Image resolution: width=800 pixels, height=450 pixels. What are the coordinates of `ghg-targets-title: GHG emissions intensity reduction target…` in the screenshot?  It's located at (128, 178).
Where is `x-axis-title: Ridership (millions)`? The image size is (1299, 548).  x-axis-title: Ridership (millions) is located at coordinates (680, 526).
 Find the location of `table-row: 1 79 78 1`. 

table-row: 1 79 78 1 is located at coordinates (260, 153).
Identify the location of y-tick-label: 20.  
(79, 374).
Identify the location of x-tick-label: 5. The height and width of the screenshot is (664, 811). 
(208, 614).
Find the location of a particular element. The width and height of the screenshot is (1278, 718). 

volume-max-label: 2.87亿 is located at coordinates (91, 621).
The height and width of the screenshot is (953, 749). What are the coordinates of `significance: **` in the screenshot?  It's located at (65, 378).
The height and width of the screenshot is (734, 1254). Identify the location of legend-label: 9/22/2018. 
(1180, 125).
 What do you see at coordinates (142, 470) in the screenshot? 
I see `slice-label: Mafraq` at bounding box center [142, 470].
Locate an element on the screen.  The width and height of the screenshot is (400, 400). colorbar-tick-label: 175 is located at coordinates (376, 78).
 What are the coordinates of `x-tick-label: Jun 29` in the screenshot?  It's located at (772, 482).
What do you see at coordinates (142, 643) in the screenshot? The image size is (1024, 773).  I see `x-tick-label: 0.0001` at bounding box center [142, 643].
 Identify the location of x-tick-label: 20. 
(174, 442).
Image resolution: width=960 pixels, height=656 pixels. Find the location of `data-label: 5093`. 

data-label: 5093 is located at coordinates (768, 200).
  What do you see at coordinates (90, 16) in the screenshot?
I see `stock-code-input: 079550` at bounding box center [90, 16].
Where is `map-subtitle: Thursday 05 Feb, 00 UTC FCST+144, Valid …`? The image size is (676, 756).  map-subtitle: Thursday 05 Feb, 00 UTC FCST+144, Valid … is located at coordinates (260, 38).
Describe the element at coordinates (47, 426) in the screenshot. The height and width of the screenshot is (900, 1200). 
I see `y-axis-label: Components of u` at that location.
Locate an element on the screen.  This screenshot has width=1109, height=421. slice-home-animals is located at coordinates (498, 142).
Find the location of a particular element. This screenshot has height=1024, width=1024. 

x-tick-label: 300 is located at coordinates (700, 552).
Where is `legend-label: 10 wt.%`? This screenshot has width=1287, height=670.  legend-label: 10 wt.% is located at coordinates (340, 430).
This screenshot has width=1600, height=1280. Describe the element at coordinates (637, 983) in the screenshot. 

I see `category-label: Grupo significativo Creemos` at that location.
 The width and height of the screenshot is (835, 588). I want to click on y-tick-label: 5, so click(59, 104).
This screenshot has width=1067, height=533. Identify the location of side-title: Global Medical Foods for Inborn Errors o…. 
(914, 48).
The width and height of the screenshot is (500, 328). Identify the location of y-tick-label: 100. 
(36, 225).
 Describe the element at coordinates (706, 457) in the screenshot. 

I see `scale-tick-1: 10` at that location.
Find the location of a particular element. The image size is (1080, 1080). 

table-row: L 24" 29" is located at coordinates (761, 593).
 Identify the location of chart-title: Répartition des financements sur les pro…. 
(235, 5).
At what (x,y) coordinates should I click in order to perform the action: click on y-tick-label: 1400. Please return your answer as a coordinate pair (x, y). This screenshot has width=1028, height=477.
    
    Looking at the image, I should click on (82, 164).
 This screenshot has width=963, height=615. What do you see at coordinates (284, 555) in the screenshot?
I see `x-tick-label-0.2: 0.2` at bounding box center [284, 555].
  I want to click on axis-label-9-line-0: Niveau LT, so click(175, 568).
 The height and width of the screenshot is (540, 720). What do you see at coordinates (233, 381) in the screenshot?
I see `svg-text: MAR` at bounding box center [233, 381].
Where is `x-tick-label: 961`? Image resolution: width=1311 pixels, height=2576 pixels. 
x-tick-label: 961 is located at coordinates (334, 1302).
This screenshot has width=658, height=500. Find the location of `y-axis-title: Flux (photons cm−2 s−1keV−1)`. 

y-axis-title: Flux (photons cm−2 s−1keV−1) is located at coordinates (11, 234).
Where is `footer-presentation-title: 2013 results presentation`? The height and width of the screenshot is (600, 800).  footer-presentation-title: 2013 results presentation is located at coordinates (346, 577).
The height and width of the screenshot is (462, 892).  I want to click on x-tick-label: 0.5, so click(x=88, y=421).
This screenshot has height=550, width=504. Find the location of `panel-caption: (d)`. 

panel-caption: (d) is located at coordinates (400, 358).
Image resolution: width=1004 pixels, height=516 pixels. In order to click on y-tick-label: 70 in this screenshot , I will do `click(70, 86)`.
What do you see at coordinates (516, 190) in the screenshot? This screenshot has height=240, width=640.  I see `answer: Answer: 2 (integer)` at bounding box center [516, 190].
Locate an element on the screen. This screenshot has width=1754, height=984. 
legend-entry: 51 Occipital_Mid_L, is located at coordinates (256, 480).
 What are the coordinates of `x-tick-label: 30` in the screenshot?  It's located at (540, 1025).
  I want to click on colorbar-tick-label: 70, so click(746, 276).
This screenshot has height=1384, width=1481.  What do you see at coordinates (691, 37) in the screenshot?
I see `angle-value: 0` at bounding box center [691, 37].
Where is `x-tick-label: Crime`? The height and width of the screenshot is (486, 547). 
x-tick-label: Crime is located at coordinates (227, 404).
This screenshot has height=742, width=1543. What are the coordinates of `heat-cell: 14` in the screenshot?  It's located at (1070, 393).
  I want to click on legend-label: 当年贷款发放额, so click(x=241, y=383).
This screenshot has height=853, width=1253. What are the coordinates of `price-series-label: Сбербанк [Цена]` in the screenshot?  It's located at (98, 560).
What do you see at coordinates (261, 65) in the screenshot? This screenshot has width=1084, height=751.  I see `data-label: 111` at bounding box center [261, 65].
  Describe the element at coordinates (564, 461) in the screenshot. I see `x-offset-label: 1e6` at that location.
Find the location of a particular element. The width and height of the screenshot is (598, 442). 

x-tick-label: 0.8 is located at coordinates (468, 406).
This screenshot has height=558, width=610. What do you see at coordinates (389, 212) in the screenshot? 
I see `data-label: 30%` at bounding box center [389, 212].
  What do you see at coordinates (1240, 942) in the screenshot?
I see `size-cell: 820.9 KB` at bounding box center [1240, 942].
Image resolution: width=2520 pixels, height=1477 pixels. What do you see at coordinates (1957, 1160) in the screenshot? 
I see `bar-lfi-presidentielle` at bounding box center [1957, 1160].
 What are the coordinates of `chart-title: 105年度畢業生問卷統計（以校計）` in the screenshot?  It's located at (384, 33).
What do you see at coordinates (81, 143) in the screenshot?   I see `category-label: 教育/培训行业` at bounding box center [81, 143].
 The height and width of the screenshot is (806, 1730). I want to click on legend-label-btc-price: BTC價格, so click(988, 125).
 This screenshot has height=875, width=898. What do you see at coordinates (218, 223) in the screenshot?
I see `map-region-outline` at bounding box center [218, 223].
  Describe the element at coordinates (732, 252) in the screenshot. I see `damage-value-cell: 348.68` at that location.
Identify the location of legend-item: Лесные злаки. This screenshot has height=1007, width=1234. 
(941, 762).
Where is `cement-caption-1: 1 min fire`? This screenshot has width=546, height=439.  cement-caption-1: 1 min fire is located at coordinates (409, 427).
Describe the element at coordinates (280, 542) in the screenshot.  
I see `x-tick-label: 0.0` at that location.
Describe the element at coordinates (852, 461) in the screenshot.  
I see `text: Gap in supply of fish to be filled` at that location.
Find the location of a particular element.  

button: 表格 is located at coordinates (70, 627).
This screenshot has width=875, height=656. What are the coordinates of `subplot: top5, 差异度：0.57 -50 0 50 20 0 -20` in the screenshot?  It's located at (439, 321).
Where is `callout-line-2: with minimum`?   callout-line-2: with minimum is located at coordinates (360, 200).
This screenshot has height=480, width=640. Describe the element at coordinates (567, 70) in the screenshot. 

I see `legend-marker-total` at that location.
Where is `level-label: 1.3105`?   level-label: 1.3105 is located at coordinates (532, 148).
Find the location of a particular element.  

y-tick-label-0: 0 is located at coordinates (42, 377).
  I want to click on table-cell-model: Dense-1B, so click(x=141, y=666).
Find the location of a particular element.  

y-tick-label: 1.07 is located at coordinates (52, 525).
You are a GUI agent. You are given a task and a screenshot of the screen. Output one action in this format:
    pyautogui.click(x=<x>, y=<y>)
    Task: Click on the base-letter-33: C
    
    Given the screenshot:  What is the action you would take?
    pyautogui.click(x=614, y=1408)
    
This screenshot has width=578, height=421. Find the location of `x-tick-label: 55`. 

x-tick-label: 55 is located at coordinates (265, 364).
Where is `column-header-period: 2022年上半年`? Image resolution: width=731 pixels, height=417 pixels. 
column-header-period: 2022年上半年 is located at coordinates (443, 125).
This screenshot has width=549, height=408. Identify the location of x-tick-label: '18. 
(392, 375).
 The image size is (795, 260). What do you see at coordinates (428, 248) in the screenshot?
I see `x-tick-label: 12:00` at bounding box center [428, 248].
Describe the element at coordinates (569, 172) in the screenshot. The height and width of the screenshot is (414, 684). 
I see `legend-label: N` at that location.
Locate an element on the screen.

++++++++++

[Work task] Rewrite the stretch from the line containing "coordinates (680, 526)." through the line containing "(208, 614).", changing "Identify the location of" to "Find the position of" and leaving everything else as it is.

[Result of the exercise]
Where is `x-axis-title: Ridership (millions)`? The image size is (1299, 548).  x-axis-title: Ridership (millions) is located at coordinates (680, 526).
 Find the location of `table-row: 1 79 78 1`. 

table-row: 1 79 78 1 is located at coordinates (260, 153).
Find the position of y-tick-label: 20.  
(79, 374).
Find the position of x-tick-label: 5. The height and width of the screenshot is (664, 811). 
(208, 614).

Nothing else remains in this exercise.